If you want to reach the data faster, you need to physically rotate the disk faster: such as a 10,000 RPM drive, 15k, or 20k drive. To allow for faster rotations, you shrink the drive to 2.5" or even 1.8". Alas, SSDs have taken over this niche entirely, so we only really have 3.5" and 7200 RPM drives anymore.

And if you have a sufficient number of fairly sequential operations in parallel they start to look very random[1][2] to the storage system.

[1]: https://www.youtube.com/watch?v=yHgSU6iqrlE (presentation)

[2]: https://www.snia.org/sites/default/files/SDC/2019/presentati... (slides, page 41)

Having dual actuators (Seagate's Mach.2 branding) can increase IOPS by having 2 heads process the queue in parallel. That should bring a noticeable improvement, but it's true that it doesn't apply to sequential random (just like NCQ didn't by reordering the queue -- you need a queue).

Not sure if there will be consumer drives with this eventually or if the cost is too prohibitive.

Except we can already achieve that kind of IOPS increase: by simply using two hard drives in parallel (be it RAID0, or even RAID1 if your driver is willing to split the reads between hard drives).

A multi-actuator drive isn't really "one hard drive" anymore, its really just two hard drives ganged together. While more physically convenient, it doesn't seem to really offer the true 2x increase we're looking for.

Actuator#1 cannot give more IOPS over the data that Actuator#1 is assigned over. You only get more IOPS if you can split the work between the two actuators. Same problem as RAID0 or RAID1 multi-read hard drives (you gotta figure out a way to "split the work" to get RAID0 truly 2x the IOPS).

RAID0 can't give you a true 2x increase, because reads and writes are constrained to a particular device, and big reads tend to require both drives working together.

RAID1 can give you a 2x increase in reads, but suffers even more than RAID0 when it comes to writes.

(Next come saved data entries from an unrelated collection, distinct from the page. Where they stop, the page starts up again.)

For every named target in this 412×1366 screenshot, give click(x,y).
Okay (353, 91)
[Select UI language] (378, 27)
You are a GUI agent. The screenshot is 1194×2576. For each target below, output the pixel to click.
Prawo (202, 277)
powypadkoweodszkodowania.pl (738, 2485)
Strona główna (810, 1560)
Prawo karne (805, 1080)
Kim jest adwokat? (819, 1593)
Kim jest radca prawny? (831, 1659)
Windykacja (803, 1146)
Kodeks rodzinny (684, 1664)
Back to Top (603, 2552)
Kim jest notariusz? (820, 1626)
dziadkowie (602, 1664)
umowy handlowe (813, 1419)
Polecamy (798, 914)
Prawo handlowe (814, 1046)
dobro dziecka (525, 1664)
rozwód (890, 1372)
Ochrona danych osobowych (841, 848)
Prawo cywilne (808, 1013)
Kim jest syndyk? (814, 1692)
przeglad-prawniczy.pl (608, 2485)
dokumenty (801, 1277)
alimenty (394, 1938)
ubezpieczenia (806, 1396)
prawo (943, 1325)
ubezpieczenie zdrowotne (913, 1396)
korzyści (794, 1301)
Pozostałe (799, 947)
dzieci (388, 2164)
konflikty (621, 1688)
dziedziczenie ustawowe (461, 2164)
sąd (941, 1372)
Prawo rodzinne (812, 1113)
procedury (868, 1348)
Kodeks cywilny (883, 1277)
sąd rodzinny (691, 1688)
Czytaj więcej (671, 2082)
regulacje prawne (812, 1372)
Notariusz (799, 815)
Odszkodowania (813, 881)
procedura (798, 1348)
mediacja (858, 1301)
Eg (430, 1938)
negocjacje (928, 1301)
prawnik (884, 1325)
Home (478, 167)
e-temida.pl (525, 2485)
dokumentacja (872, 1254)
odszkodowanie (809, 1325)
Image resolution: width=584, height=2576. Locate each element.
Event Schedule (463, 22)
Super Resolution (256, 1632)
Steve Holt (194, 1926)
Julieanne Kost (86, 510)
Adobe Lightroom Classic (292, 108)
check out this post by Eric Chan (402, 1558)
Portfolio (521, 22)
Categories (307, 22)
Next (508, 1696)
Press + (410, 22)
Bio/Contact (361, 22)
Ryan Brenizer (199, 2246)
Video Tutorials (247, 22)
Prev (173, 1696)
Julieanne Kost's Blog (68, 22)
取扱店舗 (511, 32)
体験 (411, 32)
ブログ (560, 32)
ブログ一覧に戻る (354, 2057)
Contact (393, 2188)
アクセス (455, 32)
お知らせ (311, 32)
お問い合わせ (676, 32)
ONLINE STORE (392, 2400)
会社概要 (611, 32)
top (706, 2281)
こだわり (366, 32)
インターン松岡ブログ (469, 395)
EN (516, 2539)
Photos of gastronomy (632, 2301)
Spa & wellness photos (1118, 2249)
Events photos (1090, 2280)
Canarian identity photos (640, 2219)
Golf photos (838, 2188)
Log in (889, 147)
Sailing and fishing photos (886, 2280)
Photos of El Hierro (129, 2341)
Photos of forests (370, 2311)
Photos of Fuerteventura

Dual actuators, implemented in a straightforward way, can both access the entire drive surface which means they can give you a true 2x increase. Sometimes even better than 2x, because each arm can focus on one side of the disk. For read/write workloads it completely outclasses RAID.

> because reads and writes are constrained to a particular device

That constraint means nothing here. You can issue two parallel reads to two drives in RAID-0 just as easily in RAID-1. The only case where this doesn't work is where you're reading more than 2x the interleave size and you're issuing separate requests for each interleaved chunk. With command queuing, a smart storage system should even recognize the pattern and buffer to reduce the damage, but you'll still pay a cost in extra interrupts and request handling though so it's better to learn about scatter/gather lists.

> they can give you a true 2x increase

I already explained why this isn't actually the case, and have observed it not to be the case with multiple generations of dual-actuator drives. Stop presenting theories based on misconceptions of how disks and storage stacks work as though they were fact.

> You can issue two parallel reads to two drives in RAID-0 just as easily in RAID-1.

Under RAID 0, the odds are 50% that two independent reads are on the same drive. It's impossible to get a speed advantage in that case.

> I already explained why this isn't actually the case

You said they "improve parallelism, not media transfer rate or latency", and I'm arguing about parallelism. Plus large transfers can be rearranged into parallelism (fact, not theory).

And you said that they can face internal contention "elsewhere" but implied that could be fixed.

So that doesn't sound like what you said disagrees with what I said.

SSDs achieve their speed in part by combining multiple independent NAND channels under a single controller - each channel is more or less equivalent to an actuator. Their speed vary greatly based on workload parallelism, yet it's still very much one drive.